Focus 13 Maggio 2022

Le relazioni tra malattie metaboliche, fegato grasso e alcol

Il consumo, anche minimo, di bevande alcoliche sarebbe correlato alle malattie metaboliche e al fegato grasso. È quanto emerge da uno studio condotto dall’università di Bari in collaborazione con i ricercatori della Saarland University di Homburg (Germania) e dell’università di Pamplona (Spagna), pubblicato nei giorni scorsi sull’International Journal of Molecular Science.

La malattia non alcolica del fegato grasso (NAFLD) e la malattia alcolica del fegato (ALD) sono i disturbi epatici più comuni in tutto il mondo e le principali cause di cirrosi epatica non virale nella popolazione generale. Nella NAFLD, le anomalie metaboliche, l’obesità e la sindrome metabolica sono i fattori trainanti del danno epatico senza o con un consumo minimo di alcol. L’ALD si riferisce al danno epatico causato da un eccesso di assunzione di alcol in individui che bevono più di 5-10 unità al giorno per anni. Anche se NAFLD e ALD sono nosologicamente considerate due entità distinte, mostrano un continuum ed esercitano effetti sinergici sulla progressione verso la cirrosi epatica. L’opinione attuale è che il basso consumo di alcol potrebbe anche aumentare il rischio di malattia epatica clinica avanzata nella NAFLD, mentre i fattori metabolici aumentano il rischio di cirrosi tra i bevitori a rischio di alcol. Pertanto, un particolare interesse è ora rivolto agli individui con anomalie metaboliche che consumano piccole quantità di alcol o che si abbuffano, per il ruolo dell’uso leggero-moderato di alcol nella progressione della fibrosi e nella gravità clinica della malattia epatica. 
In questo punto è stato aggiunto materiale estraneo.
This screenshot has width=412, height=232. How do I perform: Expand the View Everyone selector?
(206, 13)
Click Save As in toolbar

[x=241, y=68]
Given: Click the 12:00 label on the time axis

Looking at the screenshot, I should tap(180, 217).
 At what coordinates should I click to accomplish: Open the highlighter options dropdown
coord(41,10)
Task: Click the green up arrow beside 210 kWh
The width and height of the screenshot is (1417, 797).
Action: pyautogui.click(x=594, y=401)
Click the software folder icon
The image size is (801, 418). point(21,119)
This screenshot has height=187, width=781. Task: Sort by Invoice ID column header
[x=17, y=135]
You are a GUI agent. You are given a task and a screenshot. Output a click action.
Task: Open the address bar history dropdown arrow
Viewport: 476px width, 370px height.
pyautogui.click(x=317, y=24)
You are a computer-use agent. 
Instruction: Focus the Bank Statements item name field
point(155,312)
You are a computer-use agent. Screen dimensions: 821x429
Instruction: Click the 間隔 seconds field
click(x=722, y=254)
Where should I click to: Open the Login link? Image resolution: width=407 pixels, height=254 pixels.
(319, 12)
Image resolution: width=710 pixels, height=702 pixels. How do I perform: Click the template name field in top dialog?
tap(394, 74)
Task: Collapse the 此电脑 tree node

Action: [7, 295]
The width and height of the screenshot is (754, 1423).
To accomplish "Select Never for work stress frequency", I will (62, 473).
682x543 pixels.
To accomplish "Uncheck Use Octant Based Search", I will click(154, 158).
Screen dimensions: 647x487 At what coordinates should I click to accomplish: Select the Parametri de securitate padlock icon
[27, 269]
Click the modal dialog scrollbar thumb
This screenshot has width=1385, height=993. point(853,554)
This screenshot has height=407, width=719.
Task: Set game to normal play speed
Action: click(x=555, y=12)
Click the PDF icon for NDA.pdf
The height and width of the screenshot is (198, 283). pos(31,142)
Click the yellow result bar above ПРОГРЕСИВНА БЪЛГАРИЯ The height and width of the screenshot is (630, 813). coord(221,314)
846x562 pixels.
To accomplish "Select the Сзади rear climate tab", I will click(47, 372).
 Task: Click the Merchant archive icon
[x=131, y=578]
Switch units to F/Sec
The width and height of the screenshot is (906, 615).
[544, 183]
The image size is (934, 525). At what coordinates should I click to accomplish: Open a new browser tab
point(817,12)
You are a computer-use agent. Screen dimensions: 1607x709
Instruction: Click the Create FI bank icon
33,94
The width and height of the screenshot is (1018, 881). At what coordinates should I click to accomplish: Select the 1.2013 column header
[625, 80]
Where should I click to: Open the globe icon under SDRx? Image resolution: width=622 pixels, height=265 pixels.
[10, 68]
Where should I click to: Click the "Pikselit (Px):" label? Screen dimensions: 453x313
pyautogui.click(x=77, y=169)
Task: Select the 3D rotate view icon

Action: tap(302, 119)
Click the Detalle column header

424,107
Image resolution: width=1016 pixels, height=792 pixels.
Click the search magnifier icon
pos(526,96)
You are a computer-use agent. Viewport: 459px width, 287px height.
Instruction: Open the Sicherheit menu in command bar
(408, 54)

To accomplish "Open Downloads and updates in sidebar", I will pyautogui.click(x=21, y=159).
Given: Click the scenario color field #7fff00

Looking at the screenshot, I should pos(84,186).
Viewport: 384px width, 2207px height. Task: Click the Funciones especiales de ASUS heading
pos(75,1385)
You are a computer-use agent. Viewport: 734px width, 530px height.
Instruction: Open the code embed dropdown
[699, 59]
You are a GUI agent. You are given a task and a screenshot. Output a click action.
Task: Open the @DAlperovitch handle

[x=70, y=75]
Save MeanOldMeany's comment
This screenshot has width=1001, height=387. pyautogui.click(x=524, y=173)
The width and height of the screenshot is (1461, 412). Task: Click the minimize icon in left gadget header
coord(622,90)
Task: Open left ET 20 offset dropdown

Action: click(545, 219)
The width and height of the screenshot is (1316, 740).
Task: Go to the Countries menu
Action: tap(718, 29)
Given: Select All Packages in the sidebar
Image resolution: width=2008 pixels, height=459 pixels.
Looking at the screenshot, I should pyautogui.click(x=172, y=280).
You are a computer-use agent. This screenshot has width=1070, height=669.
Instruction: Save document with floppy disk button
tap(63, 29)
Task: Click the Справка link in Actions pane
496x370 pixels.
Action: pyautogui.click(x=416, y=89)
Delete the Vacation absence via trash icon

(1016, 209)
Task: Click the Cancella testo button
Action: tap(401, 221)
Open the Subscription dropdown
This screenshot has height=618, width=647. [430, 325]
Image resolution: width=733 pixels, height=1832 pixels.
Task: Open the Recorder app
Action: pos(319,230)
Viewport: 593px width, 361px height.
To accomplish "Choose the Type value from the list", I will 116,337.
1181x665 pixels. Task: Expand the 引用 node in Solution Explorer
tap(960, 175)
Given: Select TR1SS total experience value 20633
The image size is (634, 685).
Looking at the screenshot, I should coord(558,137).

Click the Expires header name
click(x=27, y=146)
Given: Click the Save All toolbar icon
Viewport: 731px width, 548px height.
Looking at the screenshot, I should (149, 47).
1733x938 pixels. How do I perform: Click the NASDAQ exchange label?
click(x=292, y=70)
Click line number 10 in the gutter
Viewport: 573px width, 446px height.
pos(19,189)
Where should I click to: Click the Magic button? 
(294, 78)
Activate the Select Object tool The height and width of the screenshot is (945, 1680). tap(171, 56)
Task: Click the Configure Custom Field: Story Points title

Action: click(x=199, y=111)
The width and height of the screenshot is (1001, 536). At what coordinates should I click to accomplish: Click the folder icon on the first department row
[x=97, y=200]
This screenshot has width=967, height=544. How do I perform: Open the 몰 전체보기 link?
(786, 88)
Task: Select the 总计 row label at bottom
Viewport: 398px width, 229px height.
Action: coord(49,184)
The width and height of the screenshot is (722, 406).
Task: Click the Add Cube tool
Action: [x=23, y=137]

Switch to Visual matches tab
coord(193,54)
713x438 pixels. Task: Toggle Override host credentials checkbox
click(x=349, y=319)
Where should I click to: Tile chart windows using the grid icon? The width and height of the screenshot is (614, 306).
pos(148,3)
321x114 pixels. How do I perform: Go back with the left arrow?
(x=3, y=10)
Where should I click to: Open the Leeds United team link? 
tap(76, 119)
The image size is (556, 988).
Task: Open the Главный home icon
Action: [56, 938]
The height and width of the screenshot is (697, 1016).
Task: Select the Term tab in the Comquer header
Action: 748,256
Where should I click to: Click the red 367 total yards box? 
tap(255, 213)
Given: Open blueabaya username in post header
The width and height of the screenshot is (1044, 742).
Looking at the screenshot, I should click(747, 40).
L’evidenza mostra che in presenza di NAFLD, non esiste un limite epatico di assunzione di alcol. “L’accumulo di grasso nel fegato – spiega il dottore Agostino Di Ciaula, primo autore della pubblicazione – è ormai la causa più comune di malattia cronica epatica e si manifesta in un soggetto adulto ogni quattro. In precedenza, la steatosi associata a malattie metaboliche, come sovrappeso, obesità, insulino-resistenza, diabete e quella da consumo di alcol, erano considerate due entità distinte. In realtà possono agire in maniera sinergica anche in presenza di minime dosi di alcol, con progressione della malattia verso forme particolarmente gravi e irreversibili come la fibrosi epatica, la cirrosi e il cancro del fegato”.

“Il termine steatosi epatica non alcolica – precisa il professor Piero Portincasa, coautore dell’articolo e Direttore della Clinica Medica “A. Murri” – comprende sia non bevitori (astemi) che bevitori di modiche quantità di bevande alcoliche (2-3 drinks al giorno). Questa situazione può causare confusione poiché le evidenze consigliano di evitare comunque il consumo anche molto modesto di bevande alcoliche, nel soggetto con steatosi epatica.  Va intrapresa una capillare educazione sanitaria sul consumo di alcolici e nel frattempo impegnarsi per arrestare la progressiva crescita epidemiologica della steatosi epatica “metabolica” nella nostra società”.